Her neyse geçtiğimiz haftalarda Barnes&Noble’daki raflar arasında yine kitaplara bakınırken, çizgi roman bölümünde “Berlin City of Stones” adlı kitabı gördüm. Doğduğum ülkeye başkentlik eden ancak ortasındaki duvar yıkıldığından beri görmediğim Berlin’e gitme istediğim ile çizgi roman merakım bana bu kitabı satın aldırdı. Berlin’in İkinci Dünya Savaşı öncesinde Nazi ülkesine dönüşme sürecini anlatan çizgi roman, politik cephelere bölünmüş insanlardaki çelişkili düşünceleri, sadece politik değil cinsel tercihlere de uygulanan baskıyı gözler önüne sermesiyle beni etkiledi. Berlin'in, 1989'da yıkılan duvarını yaratan koşulların nasıl ortaya çıktığını akıcı ve görsel bir anlatımla aktaran kitap, Hitler'in ülkesine dönüşen Almanya'yı anlamamda bir adım oldu.



Jason Lutes’in benim maalesef Türkiye’de hiç duymadığım ünlü Berlin serisini topladığı bu ilk kitabını bitirir bitirmez hemen ikinci cildi olan “Berlin City of Smoke” için kitapçıya gittim. Dün gece ikinci cildi bitirince artık kendimi Jason Lutes hayranı olarak adlandırdım. Berlin’deki tarihi kamplaşmayı, çizgi roman olması nedeniyle hiç de sıkmadan anlatan kitaplar, içimdeki Berlin yolculuğu hevesini kamçıladı.

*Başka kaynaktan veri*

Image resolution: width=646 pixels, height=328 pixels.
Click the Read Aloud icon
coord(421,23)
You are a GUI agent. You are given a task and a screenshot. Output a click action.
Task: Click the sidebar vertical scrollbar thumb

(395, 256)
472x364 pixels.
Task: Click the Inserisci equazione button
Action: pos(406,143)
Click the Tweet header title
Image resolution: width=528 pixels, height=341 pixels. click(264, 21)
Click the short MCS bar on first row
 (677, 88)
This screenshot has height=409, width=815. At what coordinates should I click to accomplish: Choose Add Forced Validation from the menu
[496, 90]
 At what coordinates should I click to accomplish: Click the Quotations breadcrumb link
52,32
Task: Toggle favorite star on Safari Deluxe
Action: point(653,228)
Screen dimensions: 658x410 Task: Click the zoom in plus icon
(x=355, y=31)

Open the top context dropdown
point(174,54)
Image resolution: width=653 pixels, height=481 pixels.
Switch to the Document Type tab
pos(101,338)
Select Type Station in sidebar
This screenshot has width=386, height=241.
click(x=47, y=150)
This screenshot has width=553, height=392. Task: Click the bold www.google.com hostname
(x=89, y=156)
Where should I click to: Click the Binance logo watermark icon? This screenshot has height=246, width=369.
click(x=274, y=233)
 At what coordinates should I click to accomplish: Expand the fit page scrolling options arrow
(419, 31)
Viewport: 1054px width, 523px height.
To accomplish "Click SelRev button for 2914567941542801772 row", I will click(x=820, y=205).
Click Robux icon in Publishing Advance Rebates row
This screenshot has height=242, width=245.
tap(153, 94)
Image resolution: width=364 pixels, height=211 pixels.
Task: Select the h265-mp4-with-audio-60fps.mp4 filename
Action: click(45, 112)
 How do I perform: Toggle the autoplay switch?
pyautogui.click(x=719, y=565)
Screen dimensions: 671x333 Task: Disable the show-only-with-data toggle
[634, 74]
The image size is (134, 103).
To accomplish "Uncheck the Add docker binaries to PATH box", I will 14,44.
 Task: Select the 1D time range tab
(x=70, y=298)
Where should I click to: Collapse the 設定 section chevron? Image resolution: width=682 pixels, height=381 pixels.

Unutmadan belirteyim ki Lutes’in Berlin kitapları, İngilizce öğrenme adına yaşadığım Amerika macerasını anlamlı kıldı. Ben biliyorumki geç de olsa “Berlin City of Stones” ve “Berlin City of Smoke” gibi kitapları keşfetmek ve okuyabilmek için çabalıyorum.